Philadelphia’s last major municipal strike in 1986 ended shortly after a judge ruled that sanitation employees had to return to work to prevent a public health crisis due to the build-up of trash. The maximum point of leverage, he said, is likely well before that point.
'The DC33 strike is over': City Council members react to deal
Philadelphia City Council President Kenyatta Johnson is “happy” that the strike is over.
“The strike by members of AFSCME District Council 33 is over,” Johnson said in a statement on X Wednesday morning. “Both sides came to a tentative agreement just after 4 a.m. today. While this deal ends the strike, the new contract won't become official until it's voted on by union membership. I am happy the strike is over.”
Last week, Johnson told reporters that “a strike isn’t good for anyone” and that his role during negotiations consisted of ensuring all parties continue having conversations and “urging both parties to stay at the table so we can get a deal done.” It’s unclear what role, if any, Johnson played in the contract deal struck early Wednesday morning.
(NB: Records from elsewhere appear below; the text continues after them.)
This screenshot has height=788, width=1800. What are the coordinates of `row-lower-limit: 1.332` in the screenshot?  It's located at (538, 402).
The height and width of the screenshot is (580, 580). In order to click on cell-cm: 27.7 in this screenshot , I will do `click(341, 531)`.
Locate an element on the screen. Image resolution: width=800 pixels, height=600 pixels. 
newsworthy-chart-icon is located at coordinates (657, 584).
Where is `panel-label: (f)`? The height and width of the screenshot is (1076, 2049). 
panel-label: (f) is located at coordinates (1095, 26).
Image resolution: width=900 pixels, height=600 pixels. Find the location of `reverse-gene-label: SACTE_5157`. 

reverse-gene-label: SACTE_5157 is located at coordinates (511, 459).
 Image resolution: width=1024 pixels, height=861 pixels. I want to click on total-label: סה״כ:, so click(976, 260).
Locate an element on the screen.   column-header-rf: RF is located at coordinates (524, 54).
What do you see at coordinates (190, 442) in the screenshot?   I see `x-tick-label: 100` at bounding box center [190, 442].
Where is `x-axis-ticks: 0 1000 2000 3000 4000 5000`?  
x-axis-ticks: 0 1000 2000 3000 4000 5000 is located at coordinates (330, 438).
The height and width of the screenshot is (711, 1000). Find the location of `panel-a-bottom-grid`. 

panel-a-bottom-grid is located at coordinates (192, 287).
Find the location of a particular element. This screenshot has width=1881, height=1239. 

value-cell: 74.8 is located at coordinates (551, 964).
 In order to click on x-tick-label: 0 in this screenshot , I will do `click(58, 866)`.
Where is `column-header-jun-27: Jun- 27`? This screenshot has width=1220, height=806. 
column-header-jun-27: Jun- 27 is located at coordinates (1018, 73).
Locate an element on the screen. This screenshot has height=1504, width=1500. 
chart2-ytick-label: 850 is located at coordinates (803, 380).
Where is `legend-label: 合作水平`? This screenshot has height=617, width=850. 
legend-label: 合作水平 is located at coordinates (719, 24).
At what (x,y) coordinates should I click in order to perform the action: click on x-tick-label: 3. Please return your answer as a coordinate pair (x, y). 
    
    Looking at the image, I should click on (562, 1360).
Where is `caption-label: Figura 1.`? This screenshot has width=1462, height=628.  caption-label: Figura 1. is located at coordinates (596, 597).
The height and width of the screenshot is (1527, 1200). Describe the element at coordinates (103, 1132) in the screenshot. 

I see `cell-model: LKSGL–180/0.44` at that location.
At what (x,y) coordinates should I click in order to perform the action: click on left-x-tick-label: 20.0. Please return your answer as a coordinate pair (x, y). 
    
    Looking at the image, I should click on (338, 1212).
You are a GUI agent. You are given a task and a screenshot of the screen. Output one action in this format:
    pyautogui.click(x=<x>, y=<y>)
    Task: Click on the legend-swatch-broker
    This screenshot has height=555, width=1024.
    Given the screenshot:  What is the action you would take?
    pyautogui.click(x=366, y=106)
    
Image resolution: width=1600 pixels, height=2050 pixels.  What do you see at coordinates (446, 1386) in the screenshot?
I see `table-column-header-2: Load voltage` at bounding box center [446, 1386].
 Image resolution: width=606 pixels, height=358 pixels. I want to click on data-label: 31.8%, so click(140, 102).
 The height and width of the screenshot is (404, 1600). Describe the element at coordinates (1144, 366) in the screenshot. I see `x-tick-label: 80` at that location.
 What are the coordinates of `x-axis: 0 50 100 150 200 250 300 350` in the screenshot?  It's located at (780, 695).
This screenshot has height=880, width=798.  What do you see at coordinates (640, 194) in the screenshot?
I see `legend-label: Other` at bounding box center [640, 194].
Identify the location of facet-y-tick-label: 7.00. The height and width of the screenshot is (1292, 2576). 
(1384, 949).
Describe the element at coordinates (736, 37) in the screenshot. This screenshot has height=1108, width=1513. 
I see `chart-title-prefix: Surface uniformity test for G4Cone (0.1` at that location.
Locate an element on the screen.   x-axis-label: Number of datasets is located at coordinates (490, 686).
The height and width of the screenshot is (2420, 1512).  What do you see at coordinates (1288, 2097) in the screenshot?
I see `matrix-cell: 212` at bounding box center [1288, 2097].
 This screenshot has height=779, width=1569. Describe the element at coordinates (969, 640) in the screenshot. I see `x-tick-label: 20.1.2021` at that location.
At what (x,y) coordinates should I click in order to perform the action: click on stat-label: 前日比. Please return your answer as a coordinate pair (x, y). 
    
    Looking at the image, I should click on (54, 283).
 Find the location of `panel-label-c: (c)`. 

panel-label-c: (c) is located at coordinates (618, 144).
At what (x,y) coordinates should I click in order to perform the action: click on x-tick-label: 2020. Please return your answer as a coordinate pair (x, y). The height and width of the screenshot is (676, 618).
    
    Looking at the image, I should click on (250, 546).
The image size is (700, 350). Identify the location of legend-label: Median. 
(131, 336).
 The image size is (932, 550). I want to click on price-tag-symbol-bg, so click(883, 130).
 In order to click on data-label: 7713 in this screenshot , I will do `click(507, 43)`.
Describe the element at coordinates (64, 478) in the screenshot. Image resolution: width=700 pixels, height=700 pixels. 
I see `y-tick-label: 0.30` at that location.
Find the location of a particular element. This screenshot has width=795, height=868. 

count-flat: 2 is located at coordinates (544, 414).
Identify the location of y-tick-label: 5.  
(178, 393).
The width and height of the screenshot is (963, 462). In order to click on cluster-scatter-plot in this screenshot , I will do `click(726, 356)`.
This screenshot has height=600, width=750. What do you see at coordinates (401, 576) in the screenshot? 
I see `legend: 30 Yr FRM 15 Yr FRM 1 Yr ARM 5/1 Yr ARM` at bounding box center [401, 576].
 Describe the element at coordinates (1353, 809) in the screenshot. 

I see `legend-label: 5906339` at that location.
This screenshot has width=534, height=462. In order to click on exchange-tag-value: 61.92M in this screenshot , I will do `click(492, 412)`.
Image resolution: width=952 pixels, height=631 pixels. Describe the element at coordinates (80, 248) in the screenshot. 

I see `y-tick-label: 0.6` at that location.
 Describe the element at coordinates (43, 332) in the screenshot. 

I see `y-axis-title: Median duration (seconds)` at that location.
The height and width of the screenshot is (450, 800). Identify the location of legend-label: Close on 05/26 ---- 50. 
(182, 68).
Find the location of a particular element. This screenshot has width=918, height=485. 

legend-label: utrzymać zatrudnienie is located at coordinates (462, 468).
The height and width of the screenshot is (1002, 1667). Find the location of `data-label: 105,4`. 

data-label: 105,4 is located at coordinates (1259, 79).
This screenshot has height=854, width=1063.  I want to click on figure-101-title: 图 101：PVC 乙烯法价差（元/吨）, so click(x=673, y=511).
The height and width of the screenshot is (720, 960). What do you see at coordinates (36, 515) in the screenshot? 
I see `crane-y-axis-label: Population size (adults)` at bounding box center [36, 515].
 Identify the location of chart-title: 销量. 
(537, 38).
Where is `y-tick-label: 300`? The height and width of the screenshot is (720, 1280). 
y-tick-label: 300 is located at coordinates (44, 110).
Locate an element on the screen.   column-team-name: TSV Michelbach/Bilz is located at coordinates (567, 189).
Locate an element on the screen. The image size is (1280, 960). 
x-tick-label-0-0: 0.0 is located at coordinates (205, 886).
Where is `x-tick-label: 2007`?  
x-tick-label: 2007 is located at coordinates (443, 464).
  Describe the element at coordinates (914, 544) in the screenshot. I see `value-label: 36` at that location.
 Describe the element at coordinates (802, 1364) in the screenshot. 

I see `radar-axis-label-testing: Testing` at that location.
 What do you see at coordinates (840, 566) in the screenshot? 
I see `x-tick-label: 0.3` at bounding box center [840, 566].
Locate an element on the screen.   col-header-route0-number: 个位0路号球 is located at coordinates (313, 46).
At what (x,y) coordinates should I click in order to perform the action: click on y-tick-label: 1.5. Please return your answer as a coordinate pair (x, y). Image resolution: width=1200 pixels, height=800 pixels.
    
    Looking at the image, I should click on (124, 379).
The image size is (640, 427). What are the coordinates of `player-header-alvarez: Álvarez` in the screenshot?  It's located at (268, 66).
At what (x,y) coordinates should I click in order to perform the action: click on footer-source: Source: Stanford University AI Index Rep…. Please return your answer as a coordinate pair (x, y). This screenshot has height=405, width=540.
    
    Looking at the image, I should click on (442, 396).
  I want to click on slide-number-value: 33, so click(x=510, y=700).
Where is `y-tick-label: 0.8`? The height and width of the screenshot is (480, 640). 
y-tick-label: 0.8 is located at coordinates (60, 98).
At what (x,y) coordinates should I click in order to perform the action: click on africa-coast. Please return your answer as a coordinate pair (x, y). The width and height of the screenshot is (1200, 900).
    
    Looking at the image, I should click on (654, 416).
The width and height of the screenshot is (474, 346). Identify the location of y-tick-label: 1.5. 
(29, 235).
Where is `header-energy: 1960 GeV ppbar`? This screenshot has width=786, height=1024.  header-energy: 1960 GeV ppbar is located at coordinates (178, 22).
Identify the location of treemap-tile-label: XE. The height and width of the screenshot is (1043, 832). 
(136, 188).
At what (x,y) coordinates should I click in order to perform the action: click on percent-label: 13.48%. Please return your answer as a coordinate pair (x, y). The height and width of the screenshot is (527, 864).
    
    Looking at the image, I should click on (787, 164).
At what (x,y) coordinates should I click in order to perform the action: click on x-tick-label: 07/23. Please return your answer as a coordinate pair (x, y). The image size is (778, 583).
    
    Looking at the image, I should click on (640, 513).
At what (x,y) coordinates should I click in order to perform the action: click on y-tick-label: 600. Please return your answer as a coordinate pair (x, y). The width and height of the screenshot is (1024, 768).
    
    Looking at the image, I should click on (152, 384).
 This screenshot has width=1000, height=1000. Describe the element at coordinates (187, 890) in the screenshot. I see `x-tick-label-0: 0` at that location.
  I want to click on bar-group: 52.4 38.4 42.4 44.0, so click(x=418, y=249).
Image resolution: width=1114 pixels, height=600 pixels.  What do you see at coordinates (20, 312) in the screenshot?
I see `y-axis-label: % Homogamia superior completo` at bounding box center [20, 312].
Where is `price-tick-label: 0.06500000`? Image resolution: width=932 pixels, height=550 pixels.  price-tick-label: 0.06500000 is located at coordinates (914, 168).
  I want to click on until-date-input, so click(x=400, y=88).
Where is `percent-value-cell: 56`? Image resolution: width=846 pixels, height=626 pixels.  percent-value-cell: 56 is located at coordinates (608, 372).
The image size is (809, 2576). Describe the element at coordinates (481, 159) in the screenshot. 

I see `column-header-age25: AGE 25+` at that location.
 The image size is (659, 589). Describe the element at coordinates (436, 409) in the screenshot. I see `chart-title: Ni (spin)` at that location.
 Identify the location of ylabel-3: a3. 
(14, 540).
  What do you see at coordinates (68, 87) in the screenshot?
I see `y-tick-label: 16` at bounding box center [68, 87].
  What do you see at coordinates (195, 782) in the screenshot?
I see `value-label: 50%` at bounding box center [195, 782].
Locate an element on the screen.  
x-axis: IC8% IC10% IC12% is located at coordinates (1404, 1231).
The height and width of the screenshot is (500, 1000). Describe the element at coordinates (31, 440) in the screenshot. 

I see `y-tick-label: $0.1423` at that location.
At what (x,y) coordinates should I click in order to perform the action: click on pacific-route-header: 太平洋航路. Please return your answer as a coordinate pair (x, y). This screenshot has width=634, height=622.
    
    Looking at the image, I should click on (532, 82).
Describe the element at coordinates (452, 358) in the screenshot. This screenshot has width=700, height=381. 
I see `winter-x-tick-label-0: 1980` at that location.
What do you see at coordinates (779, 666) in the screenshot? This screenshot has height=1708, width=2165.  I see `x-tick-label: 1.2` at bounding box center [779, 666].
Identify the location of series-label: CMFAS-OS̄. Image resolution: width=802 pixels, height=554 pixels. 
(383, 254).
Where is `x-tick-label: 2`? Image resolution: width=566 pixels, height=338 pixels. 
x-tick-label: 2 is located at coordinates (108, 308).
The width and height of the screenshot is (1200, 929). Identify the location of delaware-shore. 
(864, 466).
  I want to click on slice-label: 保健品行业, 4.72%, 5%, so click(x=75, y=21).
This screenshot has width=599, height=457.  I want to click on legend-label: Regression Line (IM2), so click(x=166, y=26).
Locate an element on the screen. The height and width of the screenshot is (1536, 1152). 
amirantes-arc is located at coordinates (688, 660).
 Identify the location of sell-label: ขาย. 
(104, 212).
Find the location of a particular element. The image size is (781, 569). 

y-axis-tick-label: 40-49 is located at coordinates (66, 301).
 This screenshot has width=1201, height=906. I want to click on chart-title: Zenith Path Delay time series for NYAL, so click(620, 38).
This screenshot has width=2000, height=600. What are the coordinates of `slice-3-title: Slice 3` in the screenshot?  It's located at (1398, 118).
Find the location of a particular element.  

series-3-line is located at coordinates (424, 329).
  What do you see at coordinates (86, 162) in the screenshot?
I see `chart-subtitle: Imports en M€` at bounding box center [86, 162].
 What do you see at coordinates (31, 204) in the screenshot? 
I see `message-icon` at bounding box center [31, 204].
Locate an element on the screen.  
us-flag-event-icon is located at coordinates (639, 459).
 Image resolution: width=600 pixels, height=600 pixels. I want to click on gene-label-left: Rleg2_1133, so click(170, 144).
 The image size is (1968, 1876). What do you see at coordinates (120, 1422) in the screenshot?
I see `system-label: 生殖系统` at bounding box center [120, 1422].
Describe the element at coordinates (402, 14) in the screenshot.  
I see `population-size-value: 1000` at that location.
'The strike is over, and nobody’s happy': Deal was tough for some DC 33 members to agree to
DC 33's new deal is for a three-year contract with 3% raises each year — close to Mayor Cherelle L. Parker’s demands throughout negotiations and far below the 5% annual increases union president Greg Boulware went on strike for.
The contract also includes the creation of a fifth step in the union pay scale, which will likely boost wages by approximately 2% for veteran DC 33 members.
The deal applies retroactively to July 1. Parker said her previous offer for a similar deal would cost the city $115 million over three years. The final version will likely come in slightly above that total.
Trash collection to resume as city, DC 33 workers agree on deal to end strike
Sorry, rats. The “Parker piles” are about to disappear.
Philadelphia’s first major city worker strike since 1986 lasted eight days and four hours before Mayor Cherelle L. Parker and Greg Boulware, president of the American Federation of State, County and Municipal Employees District Council 33, reached a deal for a new contract at about 4 a.m. Wednesday morning.
Dep Mayor Sinceré Harris and DC 33 prez Greg Boulware sign the agreement pic.twitter.com/pjYE6HFB9v
— Sean Walsh (@sbcmw) July 9, 2025
That means the union’s roughly 9,000 members — blue collar city employees such as trash collectors, street pavers, 911 dispatchers, and other front line workers — will return to work immediately.
The impact of the DC 33 strike depended on where you live
Franklinville resident Maria Garay had no idea how her groceries were going to fit in her fridge that was increasingly full of garbage.
Before Philadelphia’s municipal sanitation workers came to a deal with Mayor Cherelle L. Parker in the wee hours of Wednesday morning in their second week on strike, the 47-year-old was putting her food scraps in the freezer. She doesn’t have a caged, wrought-iron porch like some of her neighbors, which is where some started to pile their trash, or a car. But Garay refused to let food fester in the humidity and heat.
Even if she wanted to, she could not afford to pay someone to take her trash to the closest temporary dump site, more than half a mile away, so she neatly lined up her trash in the far corner of the abandoned lot next to her home.
This strike was much shorter than the worker stoppage in 1986
DC 33's strike was much short than their infamous work stoppage in July 1986, which lasted nearly three weeks.
Like this year's strike, that work stoppage kicked off July 1, and quickly resulted in mountains of trash piling up on city streets. After about 20 days, it resulted in roughly 45,000 tons of “stinking, maggot-laced garbage” sitting at neighborhood disposal sites, the Daily News and the New York Times reported nearly 40 years ago.
That buildup continued for weeks, until July 19, 1986, when trash collectors returned to work and began clearing tons of refuse at trash-transfer sites around the city. Since then, there has not been a major DC 33 work stoppage — until this week.